## Exercise passage
Content starts

But there’s never an erratic moment. That’s the thing that slakes you. She exudes all of the judgment and deliberation you’re missing right now.

There’s never a rash shot, never an uncontrolled blast. Or a self-pitying bleat of wounded ego, either. There’s just … mastery. And isn’t that what you want in a pandemic?

There is an organization to her that you pine for. Watch her footwork, so good that she always seems early to the ball. She somehow has more time than the other player. “I never wanted to be the one on the run,” she says. She almost never is.

“There was a drip, drip, drip to her shots,” commentator and former player Mary Carillo says. “By the time she hit a clean winner, she had taken legs out of her opponent, managed the court better and opened up the angles. Three shots earlier, she had pulled a babe out of position.”

Of course, to play that way required sustained concentration. It required thought and study and endless schooling. The patience started long before, on the practice court with her father, Jimmy, where she learned that strange, perfect attentiveness to every ball that seemed like almost a stillness. “Racket back, turn sideways, step in when you hit the ball,” he said. He taught her to hate unforced errors. They would drill for hours, until her body turn was perfect and her strokes were like beautiful structures, architecture.

Content ends

## Data to examine

Content starts

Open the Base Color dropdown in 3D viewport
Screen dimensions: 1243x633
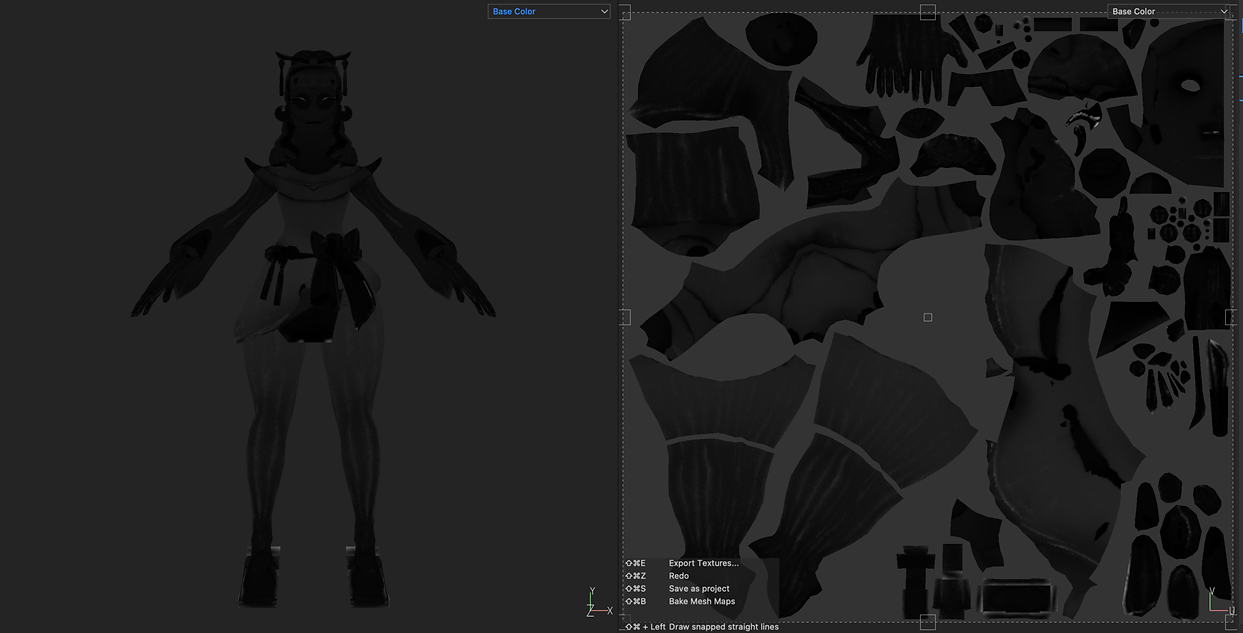[x=548, y=11]
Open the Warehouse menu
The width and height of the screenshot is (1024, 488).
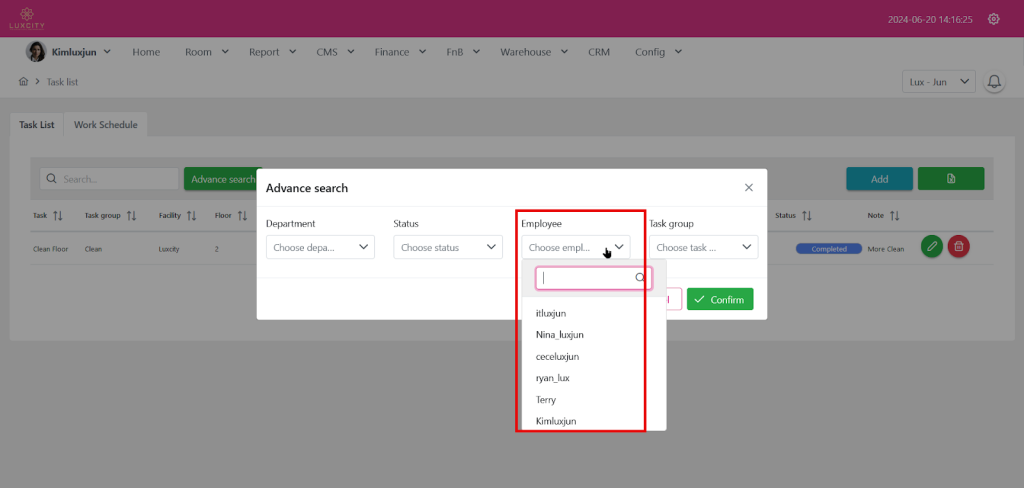[534, 52]
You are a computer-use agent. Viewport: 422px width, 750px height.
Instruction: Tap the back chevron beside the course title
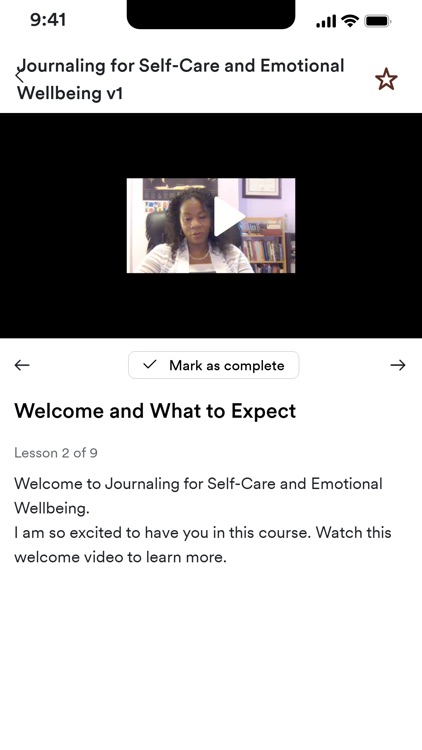point(20,75)
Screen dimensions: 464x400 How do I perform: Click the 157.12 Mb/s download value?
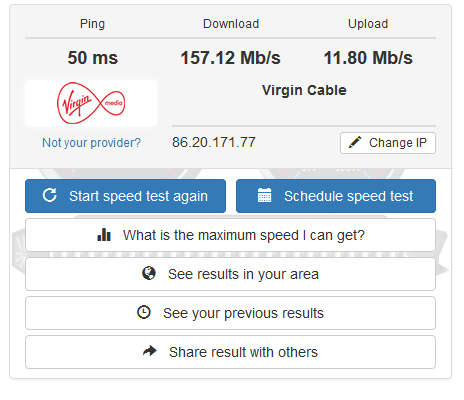pos(230,58)
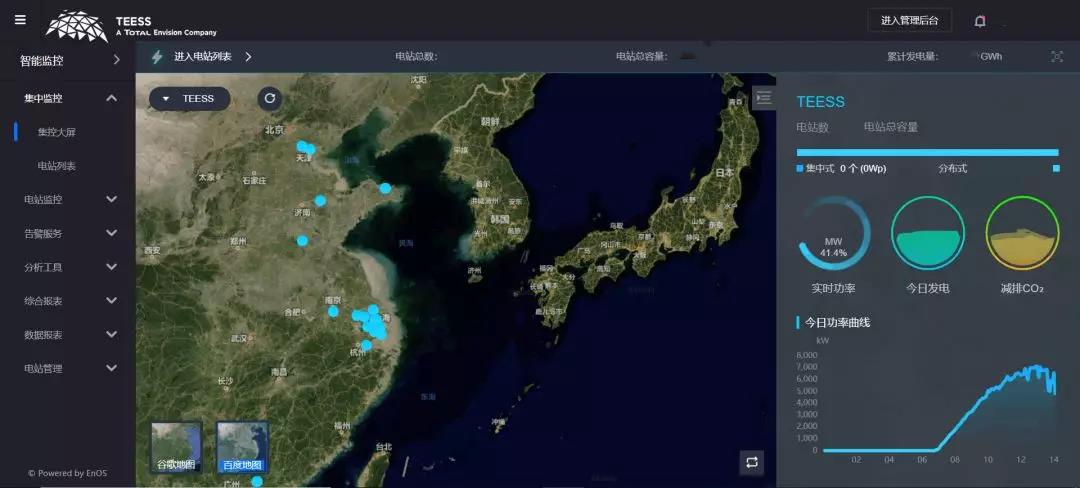Click the notification bell icon
This screenshot has height=488, width=1080.
[x=980, y=21]
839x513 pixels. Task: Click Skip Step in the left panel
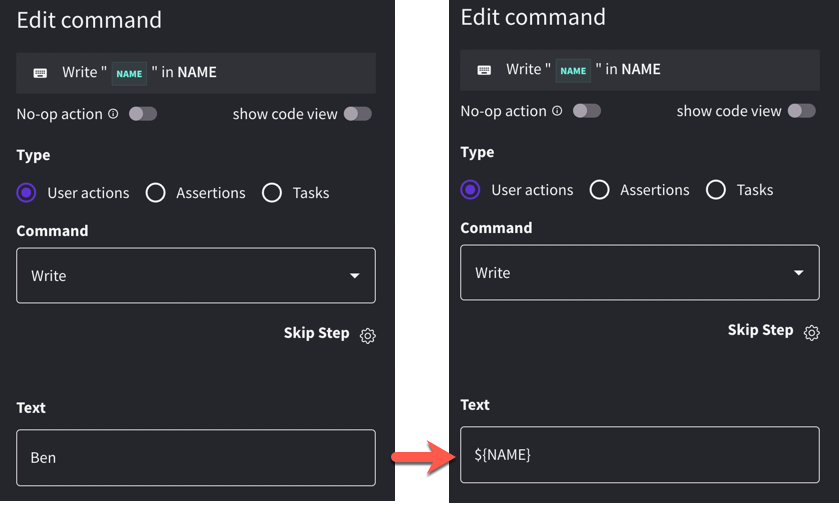click(316, 333)
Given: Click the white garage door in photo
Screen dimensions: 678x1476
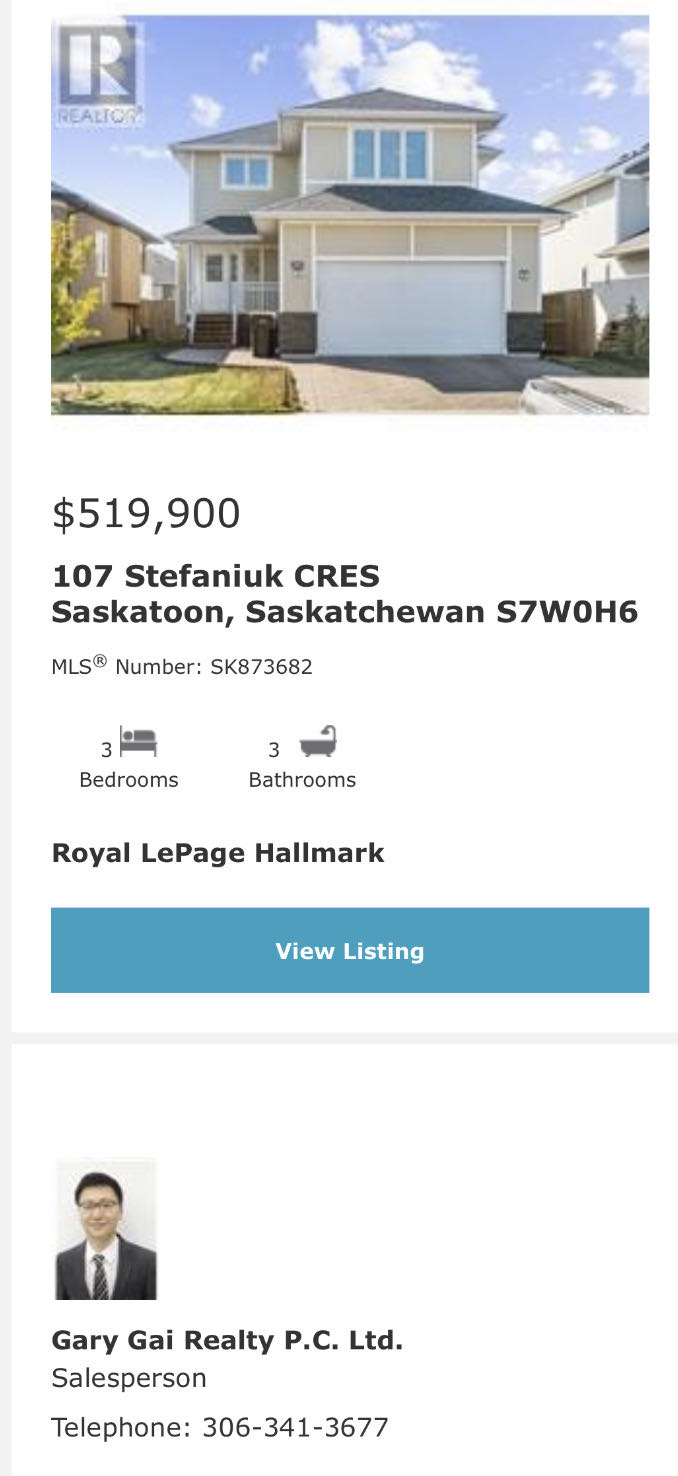Looking at the screenshot, I should coord(410,307).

Content ends

## Tasks and exercises
(a) In the tennis passage, what did her father, Jimmy, teach her to hate?
(b) Proceed with the tennis passage, picking up after its final sentence.

## Exercise results
(a) Unforced errors.

(b)
There were losses, long skeins of them. That’s when she showed her patience most. She lost 20 of 23 matches to Navratilova in one stretch. Yet she kept working the problem. Power never really conquered her: Her career took off with a defeat of Margaret Court and ended with one over Monica Seles, a straight-sets smearing in which she sent winners like ribbons to all angles of the court. That’s how you cope with a threat: with an expertise that you’ve earned over years.

Watch her. Watch her calm, masked demeanor as her opponents’ emotions gust around her. Watch her purposefulness as their shots become more lashing and they break down.

“The whole idea of any sport boils down to creating a sense of emergency in your opponent,” Carillo observes. “Patience can create that sense of emergency. Chris’s patience created a sense of, ‘Guess what? I own this.’ Patience was on her side, because everyone else at a certain point was panicking. And she was going nowhere.”

Panic and emergency seem all around right now. It’s a time of unforced errors, recklessness, squandered points, botched charts and chaotically bad decisions that seem like blasted balls in the bottom of the net by shortcutters who haven’t done the work and thus lack all composure.

Some people, of course, have every right to be impatient, even desperate, during this pandemic and pause: the small business owner, the furloughed, the unemployed. But the rest of us have no excuse; it’s simply a trial of temperament, and a revealing one.

“Life is stopped,” Evert says. “And it’s a time to think about the things we’ve been avoiding. Things we should be thinking of. We should be getting more clarity. People have a lot of time to, again, think and reevaluate priorities. It’s a gut check.”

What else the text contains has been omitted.